Sometimes I think of calling these numbers, asking the people who wrote them what motivated them, question what’s missing in their lives and all that. Then I realize what they’d say and I don’t make the call. There’s nothing unique about loneliness. Not that I can tell.

I try to think of who I can call, anyone, to get some advice. I need to know what to do with my life, but there’s no hotline for that.

By now I’ve had enough of the night and decide to just go home. Outside, Mike and Katherine have vanished into the night and everyone else seems preoccupied, so I stumble back to the train station by myself.

 

It’s only a short walk to the station, only about five minutes, past the drunks and screaming teenagers, right under these neon lights and a line of empty houses.

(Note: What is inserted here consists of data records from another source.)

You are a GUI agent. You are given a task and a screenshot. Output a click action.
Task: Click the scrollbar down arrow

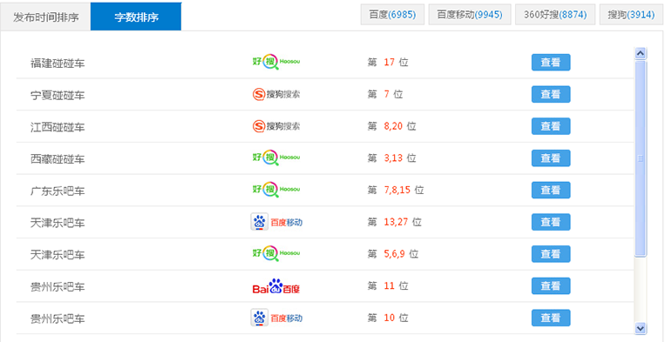point(641,327)
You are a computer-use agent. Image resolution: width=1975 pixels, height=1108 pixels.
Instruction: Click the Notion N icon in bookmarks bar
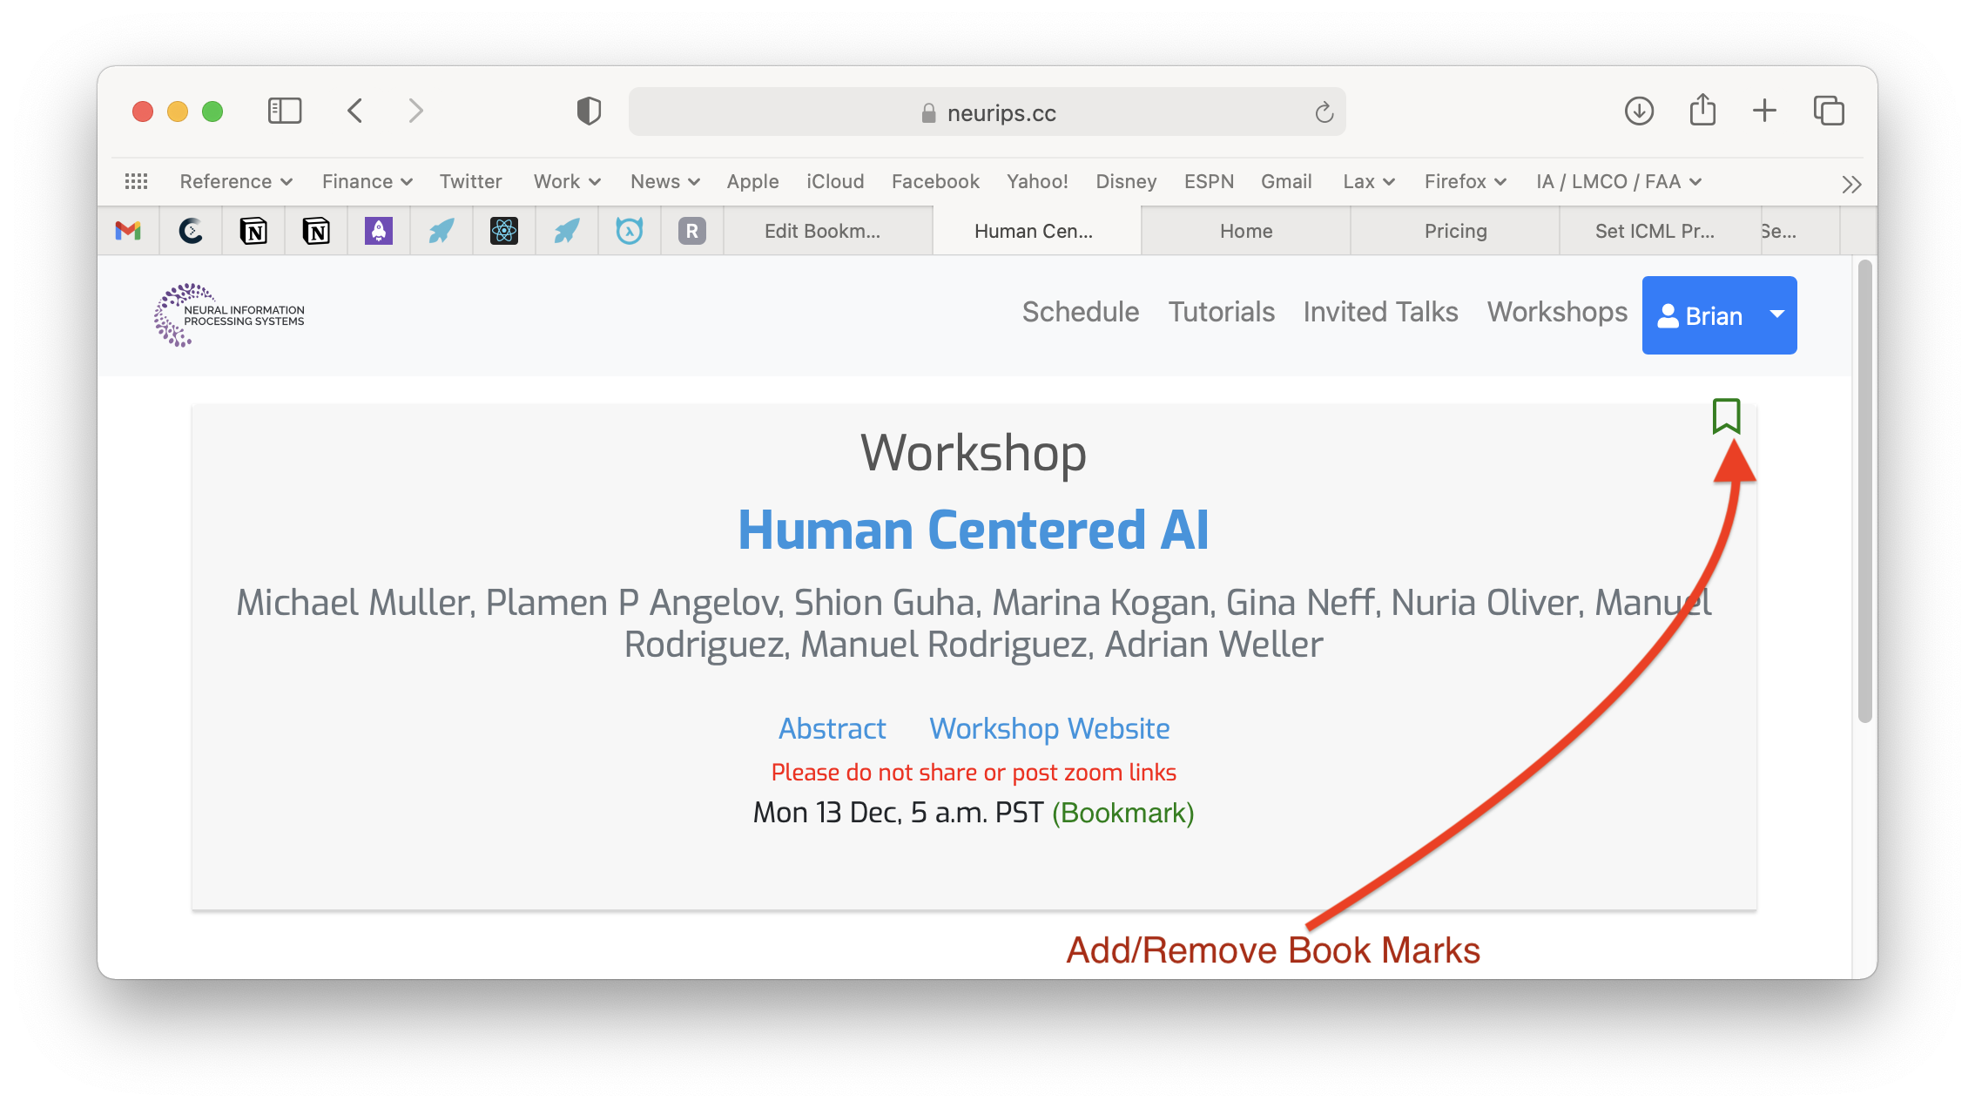point(255,229)
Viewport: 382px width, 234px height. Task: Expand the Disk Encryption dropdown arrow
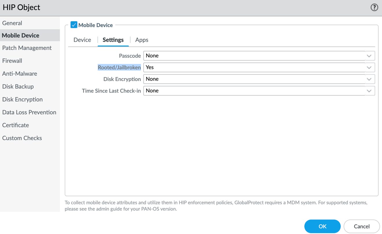(x=369, y=79)
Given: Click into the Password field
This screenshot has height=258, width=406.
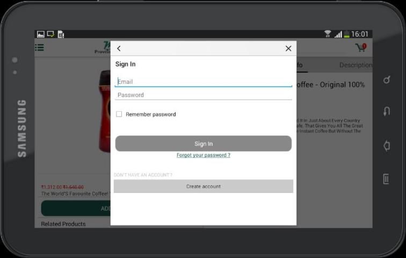Looking at the screenshot, I should (x=204, y=95).
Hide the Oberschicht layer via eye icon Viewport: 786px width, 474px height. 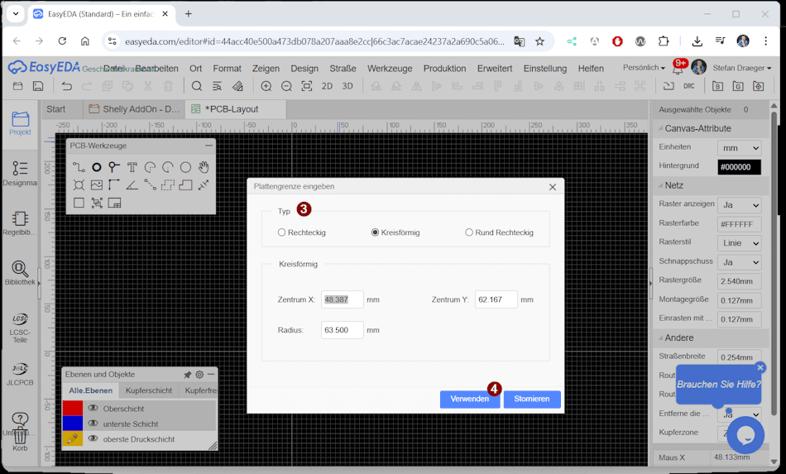click(x=93, y=408)
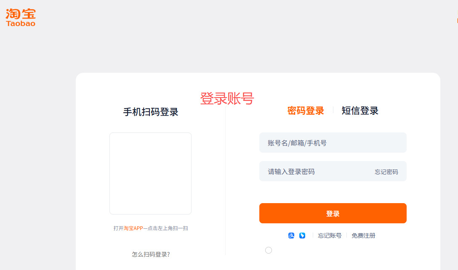This screenshot has width=458, height=270.
Task: Focus the 账号名/邮箱/手机号 input field
Action: 333,143
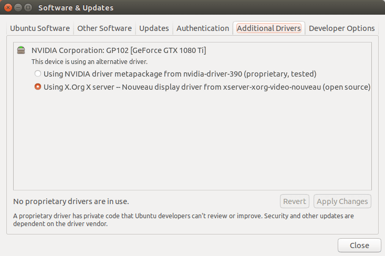Click the GeForce GTX 1080 Ti device name
This screenshot has height=256, width=385.
coord(119,50)
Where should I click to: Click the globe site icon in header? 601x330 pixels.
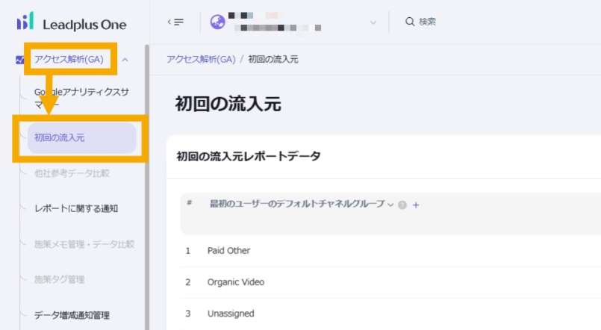[x=218, y=22]
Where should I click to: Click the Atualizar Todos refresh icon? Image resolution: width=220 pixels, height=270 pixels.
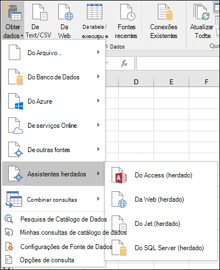tap(201, 12)
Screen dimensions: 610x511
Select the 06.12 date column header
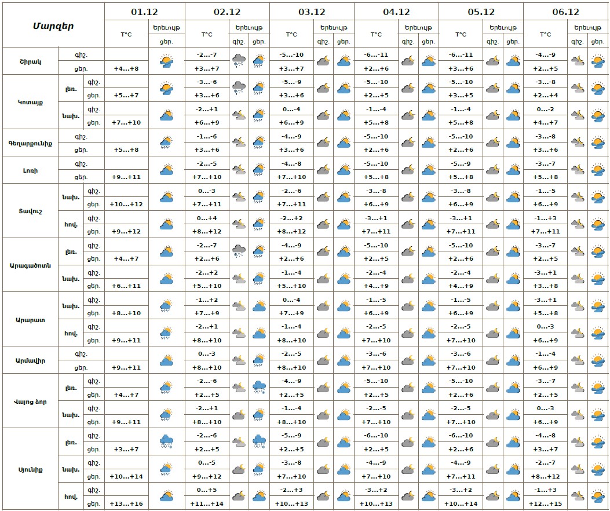(x=566, y=12)
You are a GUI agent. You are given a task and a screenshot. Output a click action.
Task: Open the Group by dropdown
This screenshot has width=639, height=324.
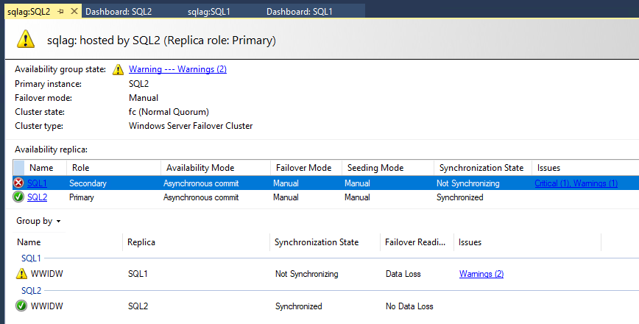coord(38,221)
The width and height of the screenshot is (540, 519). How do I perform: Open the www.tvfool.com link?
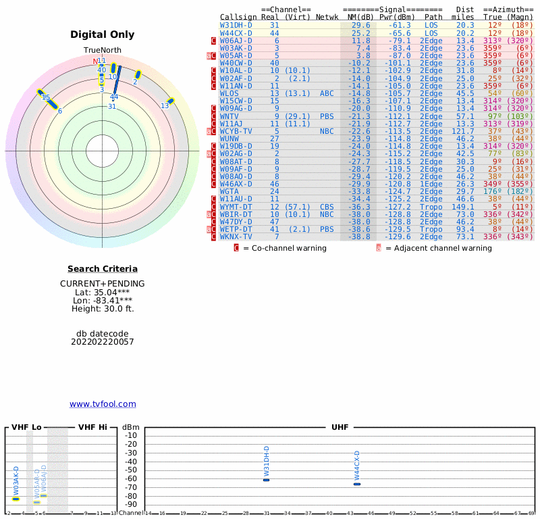click(x=103, y=404)
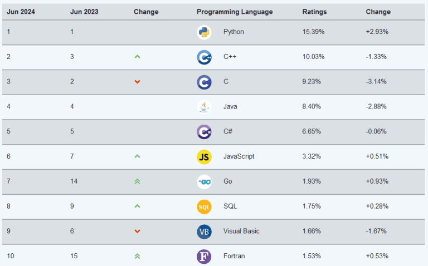Select the Python language name
This screenshot has width=428, height=266.
234,32
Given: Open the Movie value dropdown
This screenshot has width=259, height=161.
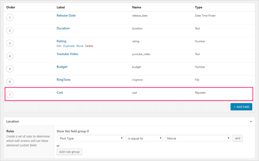Looking at the screenshot, I should tap(198, 138).
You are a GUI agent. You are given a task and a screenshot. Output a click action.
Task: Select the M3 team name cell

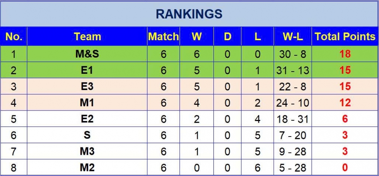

It’s a walk I’ve done often but this time there’s an urgency to it, a feeling that this should be the last time – that this time I should just pack up my bags and never come back, a feeling that I should just get out of here. Maybe if I leave everything behind, everything will start making sense.

At the station I check the timetable and head to the platform.

On platform 16 I see Kalie sitting alone, crying. I’m tempted to walk over to her and ask her what’s wrong but at the same time this is a girl who introduced herself to me by grinding on my leg – I can’t bring myself to bear the awkwardness.

A part of me wants to stop and ask her if she has a way home, you know, all the things you’re meant to do in that kind of situation. Another part thinks that it’ll make her night even worse – like, ‘oh god, that’s the guy whose leg I grinded on earlier’ kind of worse.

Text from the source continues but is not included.